Why Do Your Dog's Ears Smell Gross?

Posted on: 19 July 2016


Do your dog's ears have a pungent, almost rotten smell? This is not a symptom you should ignore. Not only is the scent off-putting, but it's usually a sign of an infection. Here's a closer look at what causes stinky ears in dogs and what you can do about the problem.

What causes stinky ears?

Both bacterial and fungal infections can cause your dog's ears to smell. If the inside of the ear has a brownish tint, the problem is usually attributable to a yeast infection. If the ears are red and you see some white or yellow pus, bacteria are likely to blame. Dogs can pick up ear infections when they come into contact with another dog who is infected or when they rub their ears against surfaces that are contaminated with bacteria or fungi. Yeast infections are sometimes perpetuated by hormonal imbalances or an excess of sugar in the diet.

How are stinky ears treated?

If your dog has smelly ears, it's important to take him or her to the vet. The vet will take a swab of the ear and examine it to determine for certain whether the infection is fungal or bacterial. For a fungal infection, you may be instructed to apply a fungicide cream to your dog's ears every day for a week or so. Bacterial infections are often treated with a combination of oral and topical antibiotics.
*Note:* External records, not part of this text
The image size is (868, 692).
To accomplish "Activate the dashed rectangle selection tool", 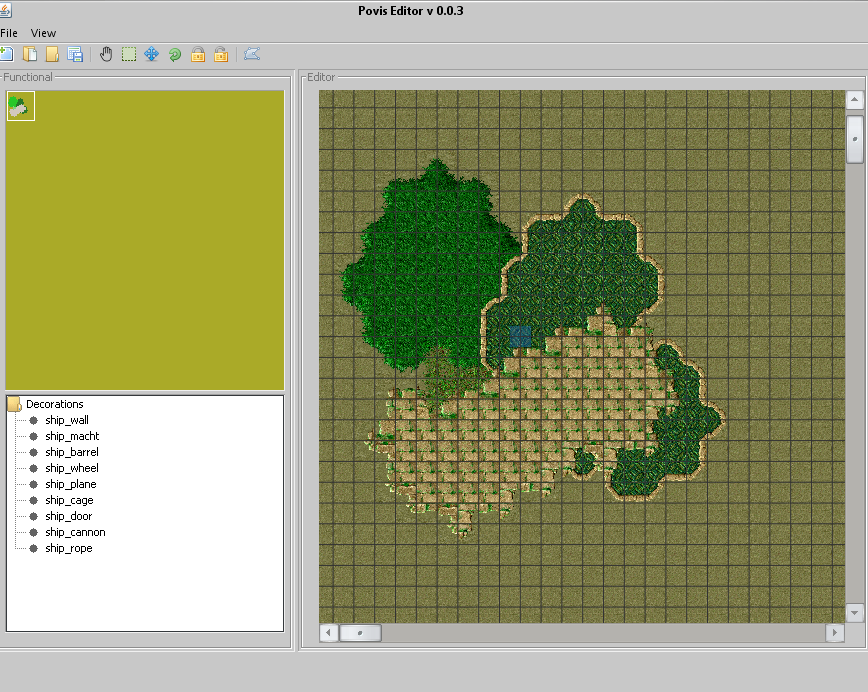I will [x=129, y=54].
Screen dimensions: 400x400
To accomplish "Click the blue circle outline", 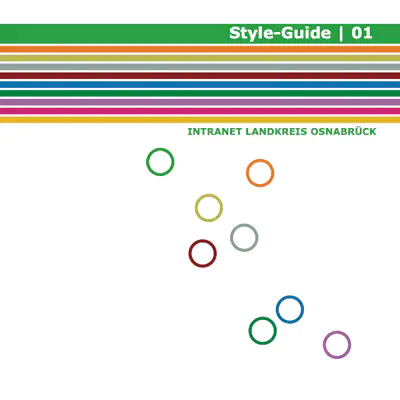I will click(290, 309).
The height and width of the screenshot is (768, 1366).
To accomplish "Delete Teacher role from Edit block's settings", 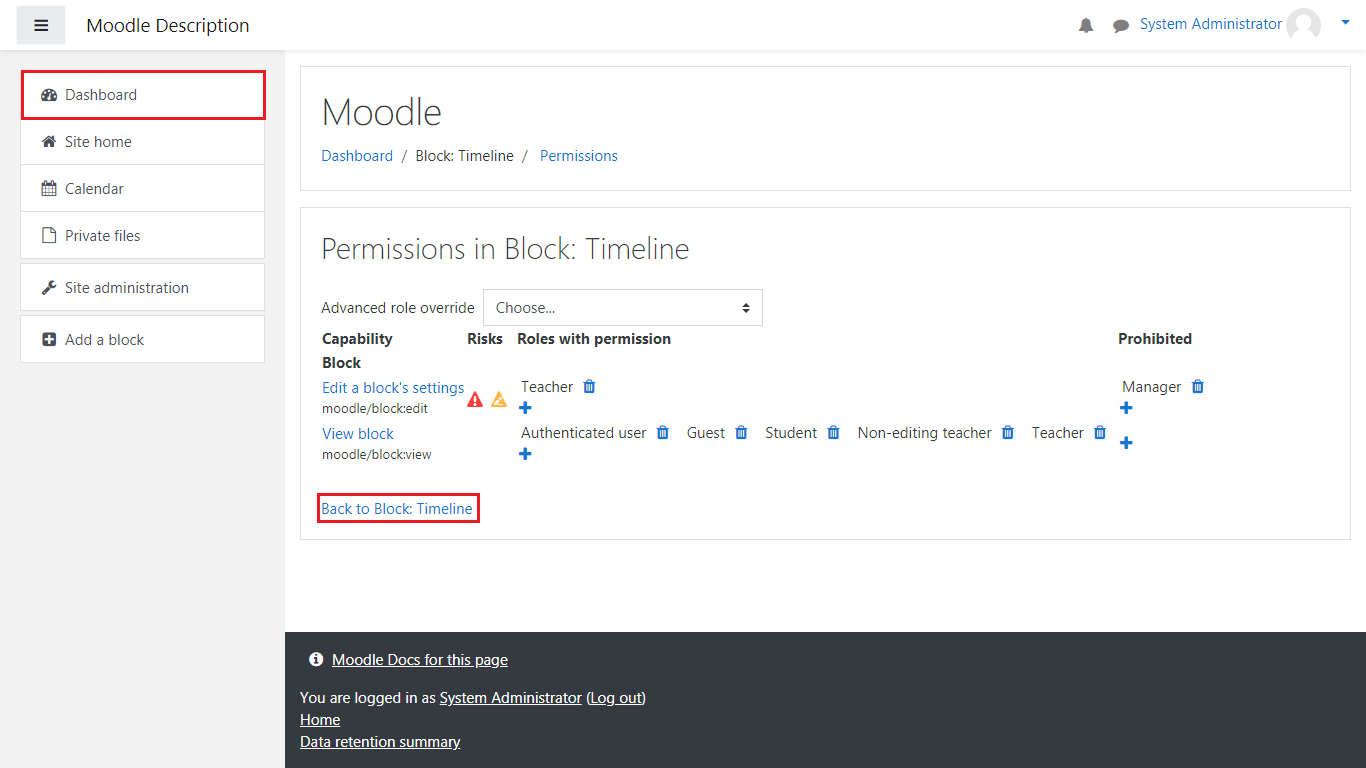I will [x=589, y=387].
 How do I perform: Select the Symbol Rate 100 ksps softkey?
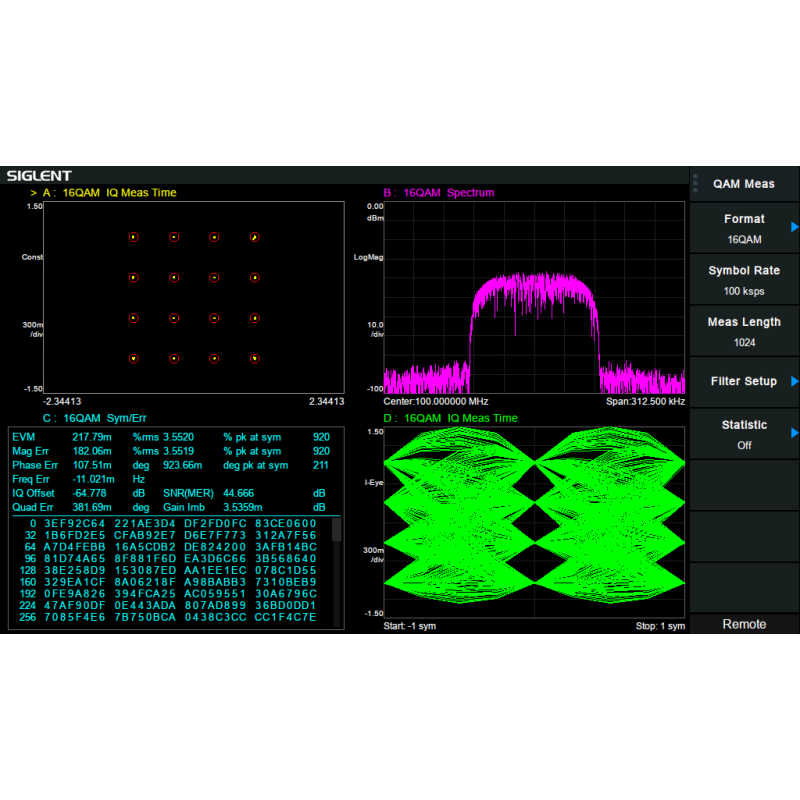coord(743,280)
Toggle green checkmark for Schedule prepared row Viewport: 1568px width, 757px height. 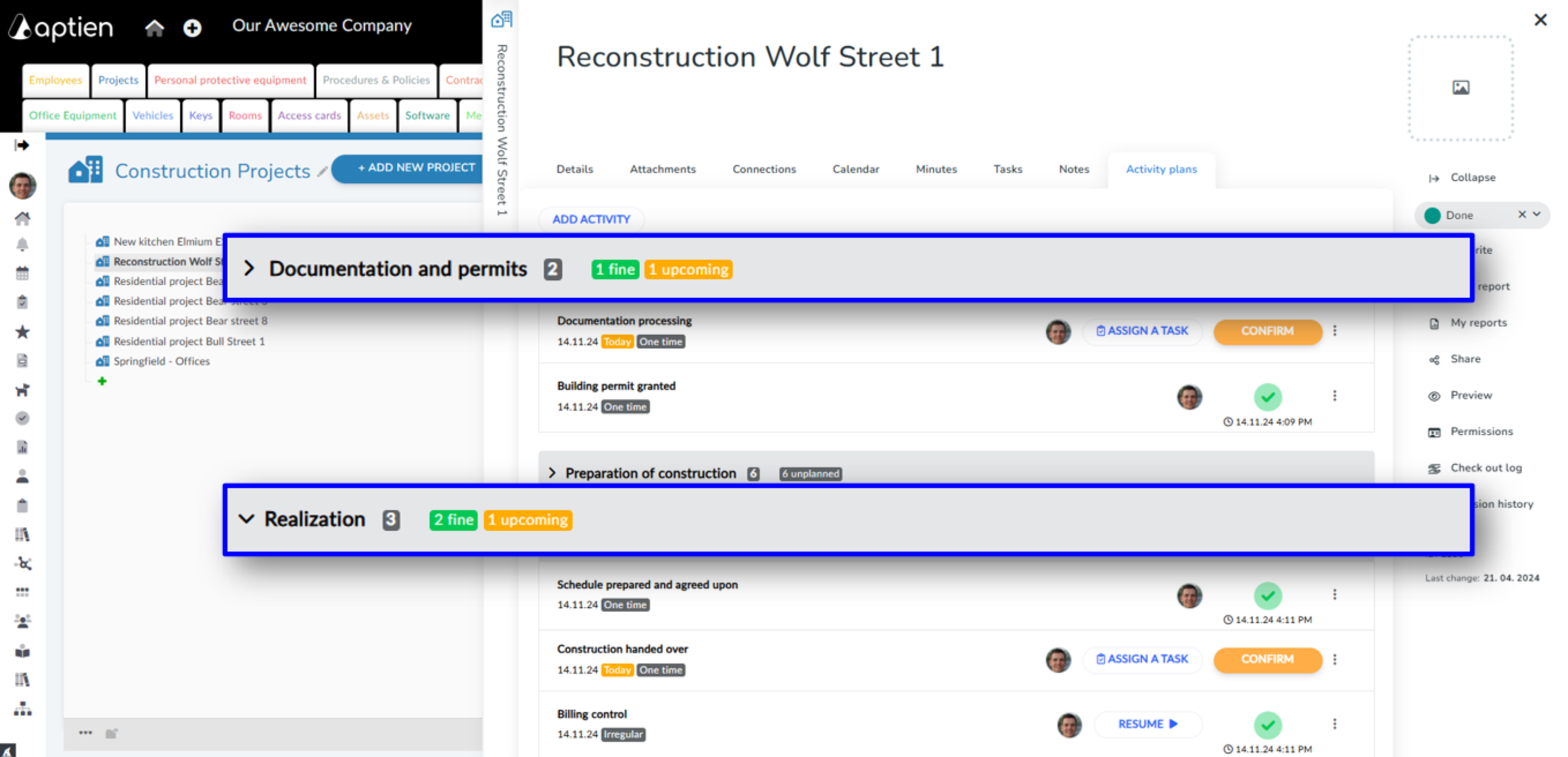pos(1268,595)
In either case, the treatment protocol you'll follow is about the same. You'll need to wipe out the ears with some gauze and a cleaning solution that your vet provides. Then, you'll need to apply a cream – whether it's antibiotic or antifungal. Your dog's ears should clear up within a week or so.

How can you prevent stinky ears?

Dogs with floppy ears, like basset hounds and beagles, are more prone to ear infections than those with pointed, open ears. This is because the floppy ear traps heat and moisture inside, making the ear a more appealing place for bacteria and yeast to grow. If your dog's ears are floppy, lifting them up and wiping them out with a dry cloth once a day can be helpful for preventing stinky ear infections. Your vet may also recommend a special ear wash, which you can use to rinse the ears out every few days. You'll also want to minimize contact with other dogs who are prone to ear infections, and perhaps switch your dog to a low-sugar dog food – especially if the infections have been yeast-based.